Но вернёмся к Альберту. При виде его экипировки я обомлела. Он приоделся в ту самую рубашенцию, о колорите которой мы гадали года три назад в том же «фондовском» зале: то ли это цвет фуксии, то ли лососины, то ли коралла. Теперь на высохшей плоти этот цвет пронзительной резвости, да ещё дополненный гигантским белым ошейником повязки, да ещё под покровом парусиновой фуражечки времён социализма выглядел убийственно. Видишь, порой страдание предстаёт перед людьми в фарсовом обличье. Я так досадовала по поводу шутовского наряда. Ведь публика не имела понятия, что человек восстал со смертного одра.

Забегая вперед, скажу, что назавтра Альберт позвонит мне с утра, чтоб сказать мне про свою вчерашнюю невменяемость. Я, мол, и выставку совсем не видел. Через два дня он предпримет то последнее в жизни гигантское усилие: в сопровождении Нади приедет на такси, чтоб оценить итоги своей героической вахты. Ему оставалось дышать ещё десять дней. Жизнью подобное состояние не назовёшь.

А что он всё-таки искал тогда?

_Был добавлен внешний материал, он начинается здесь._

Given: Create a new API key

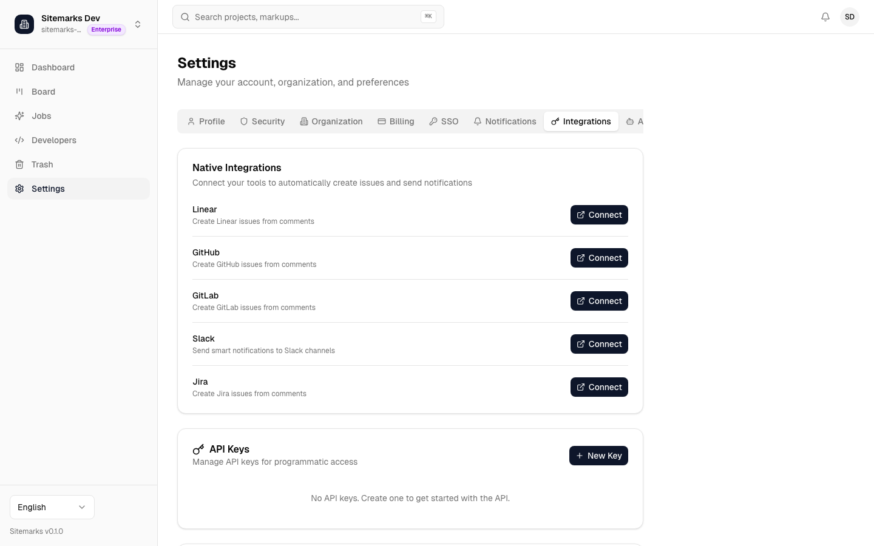Looking at the screenshot, I should [598, 456].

Свой автопортрет 2009 года, которому он придавал особый (символический) смысл: «Это страшная правда обо мне. Я здесь заросший, немытый, дикий, заброшенный, одинокий». Этот портрет, размещённый на галерее и словно решённый в колорите преисподней, мне помогла разгадать и оценить Валентина Шруб: «Ты посмотри только, какой здесь взгляд. Глаз нет (одни глазницы) – а взгляд есть! И в этом взгляде мощный вызов миру: «Я есть!»

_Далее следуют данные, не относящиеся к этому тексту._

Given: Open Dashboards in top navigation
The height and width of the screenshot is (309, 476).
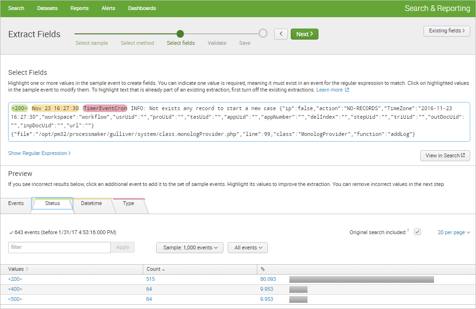Looking at the screenshot, I should [142, 8].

Умение прочитывать энергетический посыл художника – редкостный дар. Товарищи по цеху отмечают обычно энергию мазка или колорит или точность рисунка – словом, техническую оснастку. Искусствоведы, придавленные плитой учёности, чаще всего теряют непосредственность первого впечатления: им важно разобраться со стилем. А что видят зрители? Что увидели немногие одиночки, заглянувшие в этот зал? Одна видит сквозь тёмный колорит ущербную психику, кромешную тьму внутреннего мира. Другая отгораживается от явленных на картине развалин эстетическим фильтром: ей по душе изысканность. Третья приходит и начинает безостановочно рыдать: у неё сердце, слишком чуткое к чужому страданию. И только четвёртый зритель – моя подруга Валентина Шруб, совершив героический пеший прорыв на выставку (она обычно не в состоянии выйти из дома) говорит: «Да вы с ума все посходили, что ли? Здесь кипит такая экспрессия, такая мощь творческого духа! Посмотри только на красную тряпку в натюрморте с этюдником. Разве не видно, что это несдавшееся знамя?»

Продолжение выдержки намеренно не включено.